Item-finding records
++++++
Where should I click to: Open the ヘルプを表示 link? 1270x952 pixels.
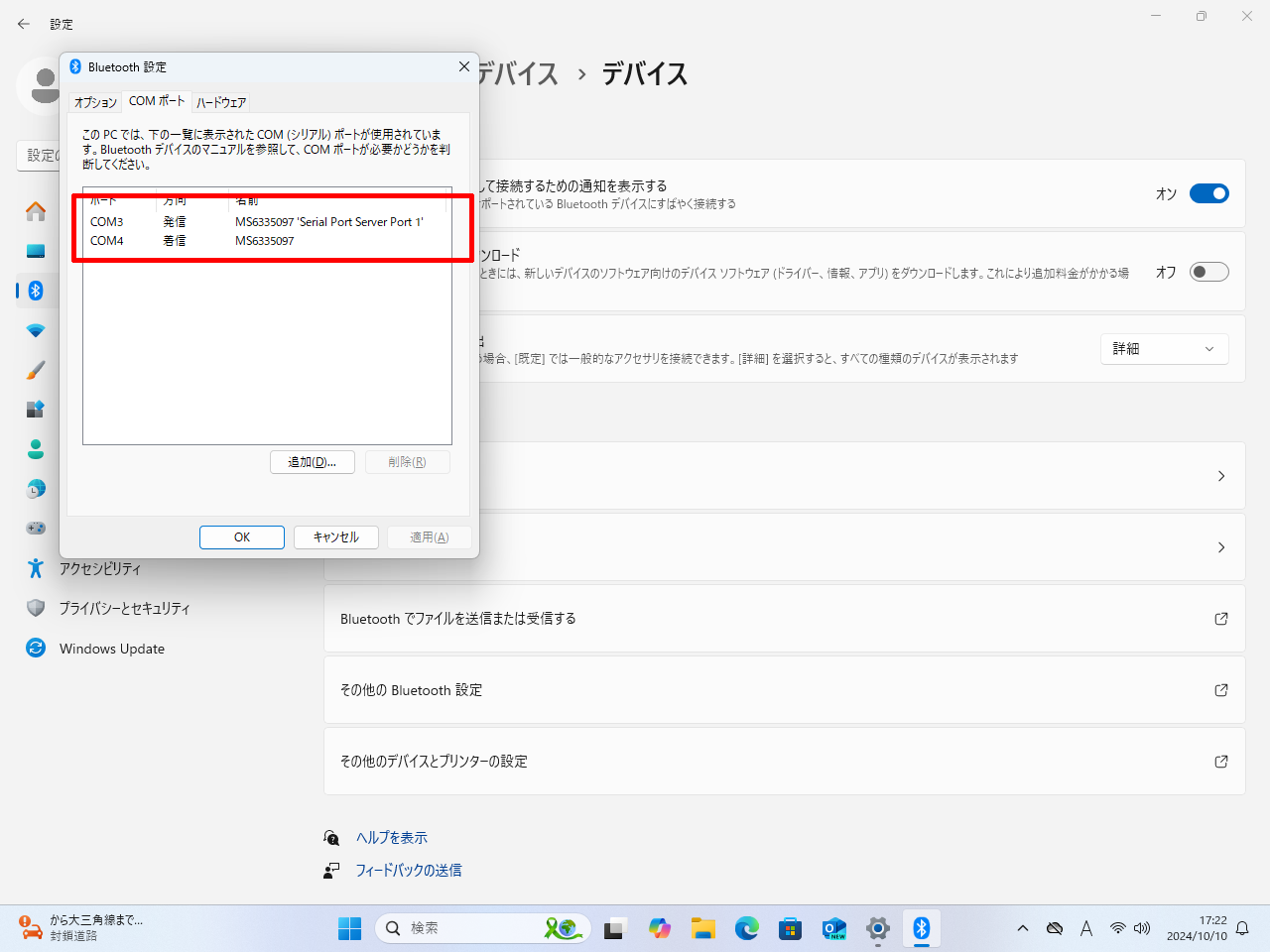click(x=392, y=838)
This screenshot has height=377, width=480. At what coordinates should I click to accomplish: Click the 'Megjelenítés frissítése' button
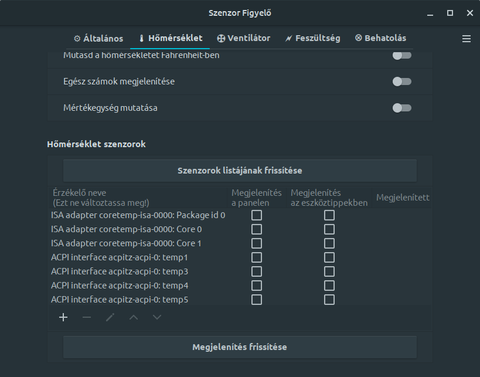[240, 347]
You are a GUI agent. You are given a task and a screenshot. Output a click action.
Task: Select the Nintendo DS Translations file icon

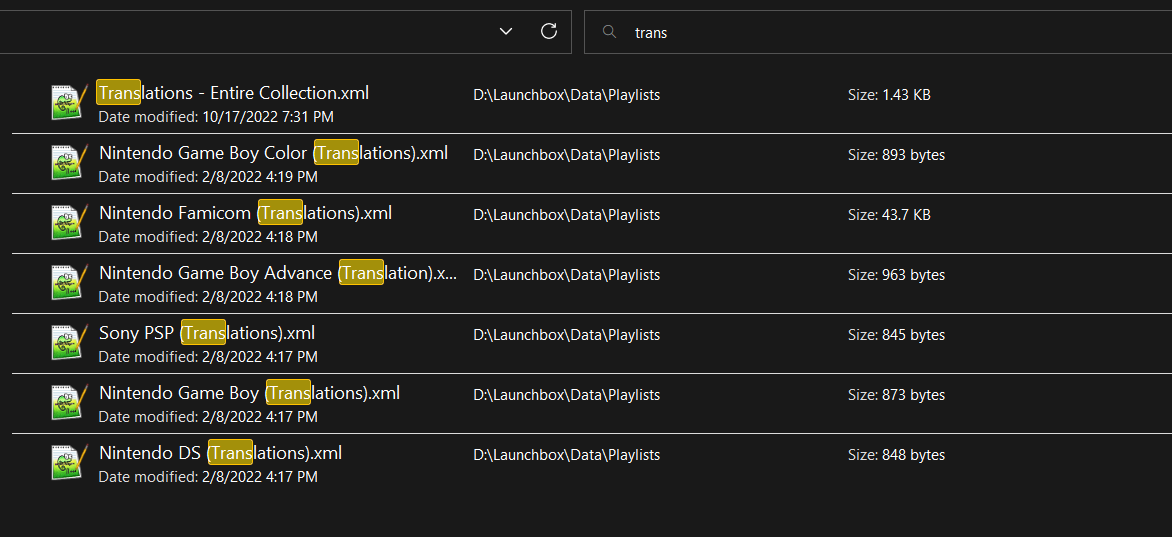[70, 461]
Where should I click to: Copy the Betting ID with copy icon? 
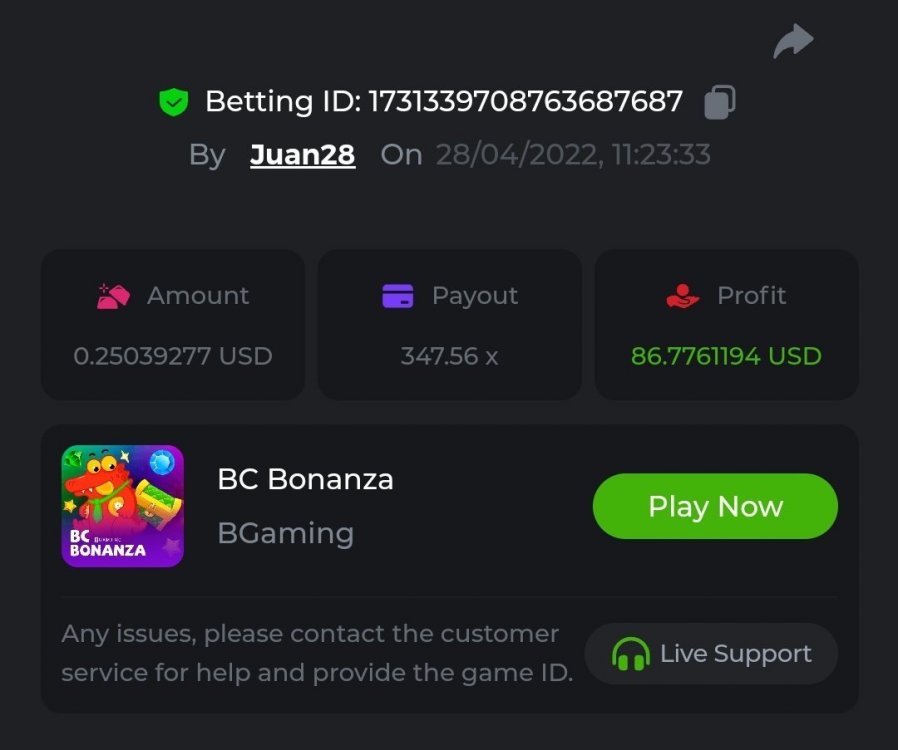(720, 101)
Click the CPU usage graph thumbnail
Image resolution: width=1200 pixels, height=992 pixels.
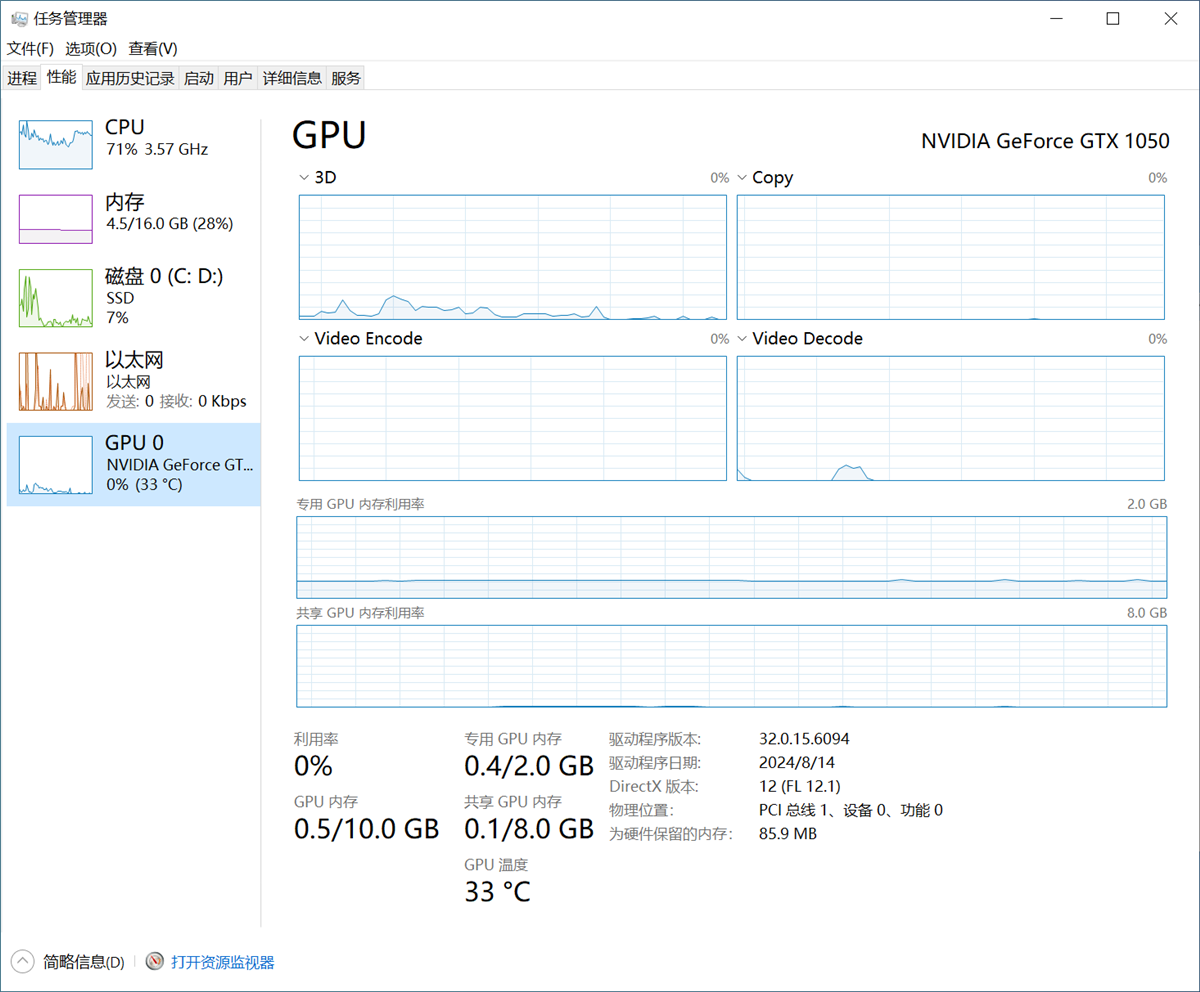pos(56,144)
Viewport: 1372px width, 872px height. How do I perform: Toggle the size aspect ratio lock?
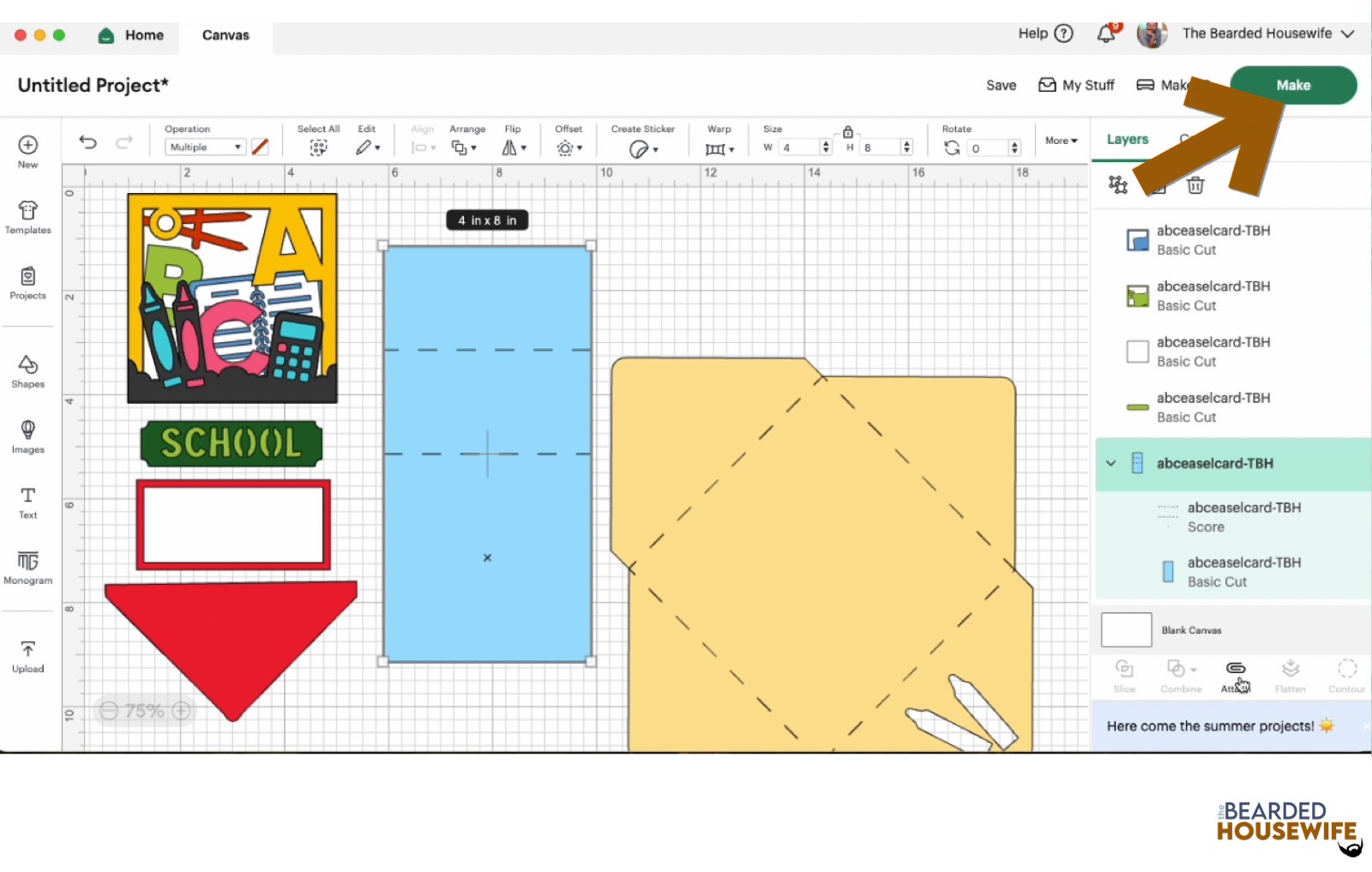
++++++
* **Objective**
Write out every one of the rows above again, requests included, and multiply each coordinate in the answers by 2.5, rounding to whole numbers with halves rounded up. Leave the pictures out.

* **Output of the task**
Where should I click to: Open the ヘルプを表示 link? 1270x952 pixels.
click(x=980, y=2095)
This screenshot has height=377, width=480. At what coordinates should I click to accomplish: Click the 'Megjelenítés frissítése' button
[600, 868]
You are a GUI agent. You are given a task and a screenshot. Output a click action.
Task: Select the Nintendo DS Translations file icon

[175, 1153]
Where should I click to: Copy the Betting ID with copy icon? 
(1800, 253)
Click the CPU usage graph thumbnail
Image resolution: width=1200 pixels, height=992 pixels.
pos(140,360)
Viewport: 1372px width, 872px height. How do I perform: Toggle the size aspect ratio lock?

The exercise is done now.